= TASK TO CARRY OUT =
The line with "Decline (542, 2550)" marks where to begin. Please copy it and each line after it to the end of the records below, exactly.

= Stored data entries =
^^^^

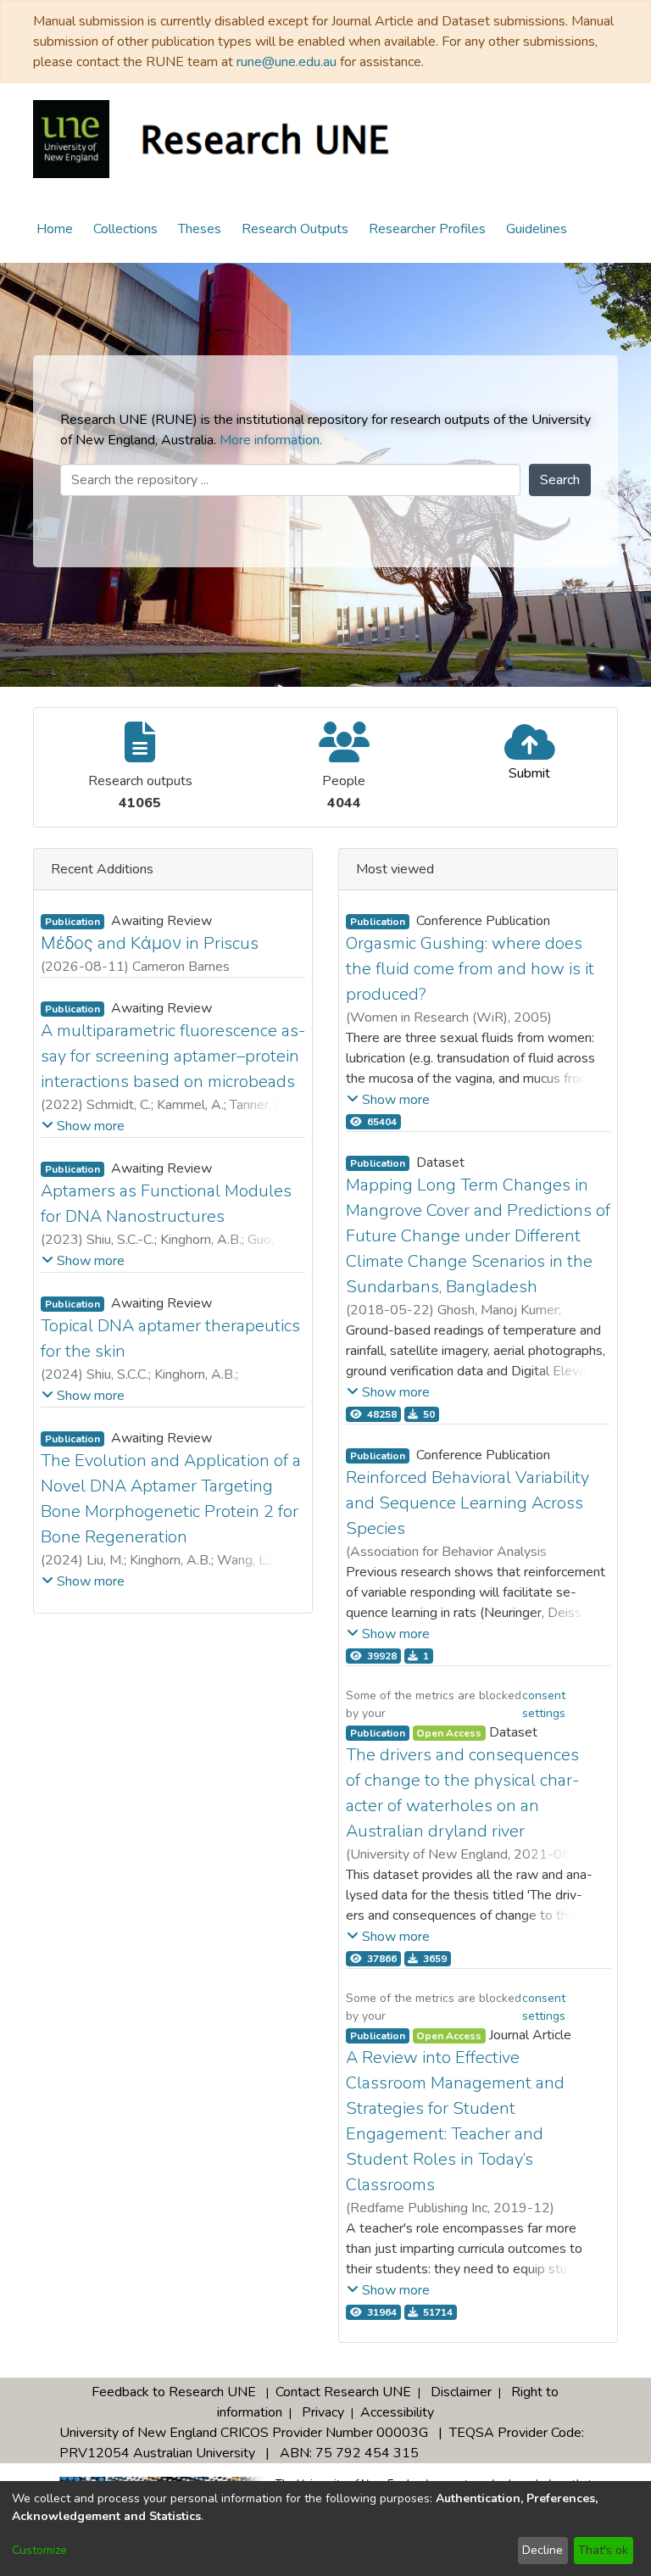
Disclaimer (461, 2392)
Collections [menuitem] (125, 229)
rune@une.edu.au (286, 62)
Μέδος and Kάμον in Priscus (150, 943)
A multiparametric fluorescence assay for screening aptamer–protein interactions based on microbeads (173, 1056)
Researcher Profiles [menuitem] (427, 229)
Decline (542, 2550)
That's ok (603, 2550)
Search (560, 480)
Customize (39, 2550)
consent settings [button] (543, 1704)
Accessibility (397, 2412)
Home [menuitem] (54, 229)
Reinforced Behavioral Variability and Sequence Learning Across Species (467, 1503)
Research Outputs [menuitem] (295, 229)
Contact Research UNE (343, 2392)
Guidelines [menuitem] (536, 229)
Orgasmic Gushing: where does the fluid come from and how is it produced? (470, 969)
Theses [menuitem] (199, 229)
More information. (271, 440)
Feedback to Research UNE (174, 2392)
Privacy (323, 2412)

^^^^

= EXERCISE SOLUTION =
Decline (542, 2550)
That's ok (603, 2550)
Search (560, 480)
Customize (39, 2550)
consent settings [button] (543, 1704)
Accessibility (397, 2412)
Home [menuitem] (54, 229)
Reinforced Behavioral Variability and Sequence Learning Across Species (467, 1503)
Research Outputs [menuitem] (295, 229)
Contact Research UNE (343, 2392)
Guidelines [menuitem] (536, 229)
Orgasmic Gushing: where does the fluid come from and how is it produced? (470, 969)
Theses [menuitem] (199, 229)
More information. (271, 440)
Feedback to Research UNE (174, 2392)
Privacy (323, 2412)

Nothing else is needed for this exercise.